A driver mounted a curb and crashed into a brick wall on Ocean Parkway in Brooklyn, where NY State Senator Simcha Felder would like to see the speed limit increased. Image: @kathrynthoms/Twitter

My mother texted me this afternoon after she heard about the deadly crash in Times Square in which one person was killed and 22 were injured. All she wanted to know was that I was OK. I told her I was fine, but I felt compelled to say more.

Today’s incident, like all traffic crashes in which people are killed or severely injured, was a tragedy. But the other tragedy, I told her, is that this sort of reckless driving happens all too often in New York City. Drivers routinely mount the curb and kill people on the sidewalk, often without facing serious consequences, and never with the same amount of attention as today’s crash.

My mom didn’t check up on me after a driver jumped the curb and killed Victoria Nicodemus in Fort Greene, or when the driver of a minivan jumped a curb in Long Island City, killing Tenzin Drudak. I also didn’t hear from her after the curb-jumping crashes which claimed the lives of Ariel RussoMallory WeisbrodCharity HicksMartha AtwaterDenim McLeanJoie SellersAndrew EsquivelTierre Clark, Kadeem Brown, Nyanna Aquil, Louis Perez, or Kristian Leka.

I don’t say this to diminish my mom’s concern for my safety. She never would have heard about any of these crashes because they didn’t make national headlines (she lives in Massachusetts). The reason we’re hearing so much about today’s incident is because it happened in the heart of New York City, it involved more than the usual number of victims, and for a moment, it looked like it could have been an act of terror. This is by no means an attempt to downplay the gravity of the crash in Times Square, but as Streetsblog‘s Brad Aaron puts it:

As horrific as today’s crash was, it is not unusual for drivers to maim and kill people on NYC sidewalks. Before today, NYC drivers had killed no fewer than 49 people on sidewalks and in buildings since 2012, according to crash data tracked by Streetsblog.

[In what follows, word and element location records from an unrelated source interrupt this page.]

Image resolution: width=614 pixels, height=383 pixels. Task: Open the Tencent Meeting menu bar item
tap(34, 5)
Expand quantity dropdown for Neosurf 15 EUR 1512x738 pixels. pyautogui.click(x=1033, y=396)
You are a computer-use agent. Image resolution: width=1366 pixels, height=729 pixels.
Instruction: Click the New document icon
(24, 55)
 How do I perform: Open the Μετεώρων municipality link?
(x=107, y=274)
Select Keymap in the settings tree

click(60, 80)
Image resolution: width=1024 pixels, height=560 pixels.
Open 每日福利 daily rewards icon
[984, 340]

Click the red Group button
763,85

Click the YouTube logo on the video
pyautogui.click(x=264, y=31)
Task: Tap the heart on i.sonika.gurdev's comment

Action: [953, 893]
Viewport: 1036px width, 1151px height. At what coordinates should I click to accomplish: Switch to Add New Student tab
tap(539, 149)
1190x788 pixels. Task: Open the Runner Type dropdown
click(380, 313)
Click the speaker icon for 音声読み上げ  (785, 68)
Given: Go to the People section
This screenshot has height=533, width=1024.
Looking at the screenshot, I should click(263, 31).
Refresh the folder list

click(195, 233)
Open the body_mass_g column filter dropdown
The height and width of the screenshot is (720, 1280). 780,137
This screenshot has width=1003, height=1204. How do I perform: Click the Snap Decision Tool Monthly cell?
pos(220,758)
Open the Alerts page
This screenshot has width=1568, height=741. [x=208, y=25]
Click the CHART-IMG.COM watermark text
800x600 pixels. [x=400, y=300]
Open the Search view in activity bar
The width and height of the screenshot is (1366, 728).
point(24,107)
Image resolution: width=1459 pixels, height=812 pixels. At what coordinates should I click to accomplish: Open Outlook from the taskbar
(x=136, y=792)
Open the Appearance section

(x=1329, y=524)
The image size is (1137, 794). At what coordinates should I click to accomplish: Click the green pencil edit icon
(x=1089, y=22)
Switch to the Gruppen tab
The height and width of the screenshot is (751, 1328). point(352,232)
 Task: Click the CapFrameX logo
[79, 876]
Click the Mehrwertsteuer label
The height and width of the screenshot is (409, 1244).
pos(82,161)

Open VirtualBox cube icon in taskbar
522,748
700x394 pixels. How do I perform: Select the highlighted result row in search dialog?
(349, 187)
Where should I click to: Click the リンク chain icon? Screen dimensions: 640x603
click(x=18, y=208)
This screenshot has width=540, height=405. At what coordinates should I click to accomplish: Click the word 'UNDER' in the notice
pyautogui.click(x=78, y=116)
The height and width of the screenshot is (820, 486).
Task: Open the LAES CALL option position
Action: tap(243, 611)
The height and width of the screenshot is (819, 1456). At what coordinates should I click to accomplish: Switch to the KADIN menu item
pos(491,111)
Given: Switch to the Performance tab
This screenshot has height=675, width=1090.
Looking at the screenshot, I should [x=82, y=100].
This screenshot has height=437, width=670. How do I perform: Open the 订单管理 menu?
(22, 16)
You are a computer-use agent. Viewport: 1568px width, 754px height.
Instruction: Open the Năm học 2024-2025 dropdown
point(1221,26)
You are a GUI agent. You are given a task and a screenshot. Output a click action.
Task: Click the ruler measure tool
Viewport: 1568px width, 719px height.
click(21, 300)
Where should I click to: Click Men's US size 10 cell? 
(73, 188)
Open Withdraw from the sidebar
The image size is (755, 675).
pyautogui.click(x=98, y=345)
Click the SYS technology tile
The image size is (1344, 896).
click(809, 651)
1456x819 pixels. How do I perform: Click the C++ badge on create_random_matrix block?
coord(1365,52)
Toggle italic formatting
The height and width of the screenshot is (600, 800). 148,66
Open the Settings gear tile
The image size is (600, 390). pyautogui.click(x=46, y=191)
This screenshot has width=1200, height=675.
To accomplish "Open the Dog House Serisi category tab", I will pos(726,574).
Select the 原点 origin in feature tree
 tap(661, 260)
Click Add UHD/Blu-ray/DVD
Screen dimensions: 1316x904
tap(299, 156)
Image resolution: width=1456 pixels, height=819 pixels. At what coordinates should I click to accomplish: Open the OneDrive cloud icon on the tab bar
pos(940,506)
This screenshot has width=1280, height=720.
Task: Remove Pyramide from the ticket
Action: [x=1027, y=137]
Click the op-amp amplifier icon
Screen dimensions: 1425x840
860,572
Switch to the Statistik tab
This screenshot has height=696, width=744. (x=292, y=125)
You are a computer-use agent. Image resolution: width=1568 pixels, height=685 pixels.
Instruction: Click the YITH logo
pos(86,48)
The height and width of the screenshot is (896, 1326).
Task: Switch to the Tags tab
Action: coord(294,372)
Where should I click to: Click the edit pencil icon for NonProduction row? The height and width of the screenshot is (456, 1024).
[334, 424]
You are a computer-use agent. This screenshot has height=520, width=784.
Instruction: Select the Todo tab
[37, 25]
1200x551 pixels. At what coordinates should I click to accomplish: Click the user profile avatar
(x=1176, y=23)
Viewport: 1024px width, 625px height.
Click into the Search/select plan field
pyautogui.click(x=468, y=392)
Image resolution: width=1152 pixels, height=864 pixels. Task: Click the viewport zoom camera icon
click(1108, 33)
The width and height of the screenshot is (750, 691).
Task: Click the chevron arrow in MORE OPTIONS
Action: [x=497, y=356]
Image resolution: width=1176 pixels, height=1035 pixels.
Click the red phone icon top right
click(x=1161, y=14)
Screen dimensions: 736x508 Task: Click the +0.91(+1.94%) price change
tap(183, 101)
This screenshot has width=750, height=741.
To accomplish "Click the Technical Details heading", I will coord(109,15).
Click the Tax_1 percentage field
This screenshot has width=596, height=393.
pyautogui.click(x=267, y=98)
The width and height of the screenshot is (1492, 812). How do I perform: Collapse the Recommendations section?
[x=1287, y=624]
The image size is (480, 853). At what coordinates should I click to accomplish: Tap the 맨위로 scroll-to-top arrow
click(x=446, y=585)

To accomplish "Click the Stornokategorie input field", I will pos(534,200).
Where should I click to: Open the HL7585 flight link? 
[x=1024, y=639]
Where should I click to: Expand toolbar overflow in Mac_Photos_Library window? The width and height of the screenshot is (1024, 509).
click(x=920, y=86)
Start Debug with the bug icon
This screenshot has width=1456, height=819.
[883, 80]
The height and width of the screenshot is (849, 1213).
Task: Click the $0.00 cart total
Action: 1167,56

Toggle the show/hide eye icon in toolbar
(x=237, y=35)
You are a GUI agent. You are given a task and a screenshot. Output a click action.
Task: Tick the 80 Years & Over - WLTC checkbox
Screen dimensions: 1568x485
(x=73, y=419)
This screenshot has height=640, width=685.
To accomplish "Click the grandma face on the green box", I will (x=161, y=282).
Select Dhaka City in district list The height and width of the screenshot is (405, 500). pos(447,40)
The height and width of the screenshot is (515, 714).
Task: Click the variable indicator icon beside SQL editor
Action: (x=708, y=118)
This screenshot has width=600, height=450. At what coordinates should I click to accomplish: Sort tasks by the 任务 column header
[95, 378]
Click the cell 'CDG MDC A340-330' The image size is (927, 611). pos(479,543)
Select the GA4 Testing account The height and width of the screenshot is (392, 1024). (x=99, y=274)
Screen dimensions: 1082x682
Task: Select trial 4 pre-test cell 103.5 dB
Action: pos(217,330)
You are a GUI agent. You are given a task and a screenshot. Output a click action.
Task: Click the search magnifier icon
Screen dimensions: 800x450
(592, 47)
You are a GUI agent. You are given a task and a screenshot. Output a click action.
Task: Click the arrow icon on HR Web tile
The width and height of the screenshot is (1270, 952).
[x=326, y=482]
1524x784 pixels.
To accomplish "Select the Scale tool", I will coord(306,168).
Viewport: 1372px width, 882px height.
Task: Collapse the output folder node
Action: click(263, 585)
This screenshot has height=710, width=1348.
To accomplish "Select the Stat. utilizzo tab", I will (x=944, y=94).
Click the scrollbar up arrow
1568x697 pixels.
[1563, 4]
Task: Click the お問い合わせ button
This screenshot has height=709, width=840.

It’s natural to feel relieved that this wasn’t the work of terrorists. But as long as law enforcement officials continue to allow drivers to kill with impunity and state elected officials continue to prioritize driver convenience over safety, pedestrians in New York City remain under attack.

1 Comment on "It Wasn’t Terrorism, but We’re Still Under Attack"

  1. If drivers can kill pedestrians on sidewalks in New York with minimal consequences, no wonder in the much more widespread drive-everywhere culture here in Rhode Island it is so hard to make progress on safety for pedestrians (and bicyclists.) I suspect some politicians won’t support bills to really crack down on drunk or distracted driving because they think they may be at risk of suffering tougher penalties themselves!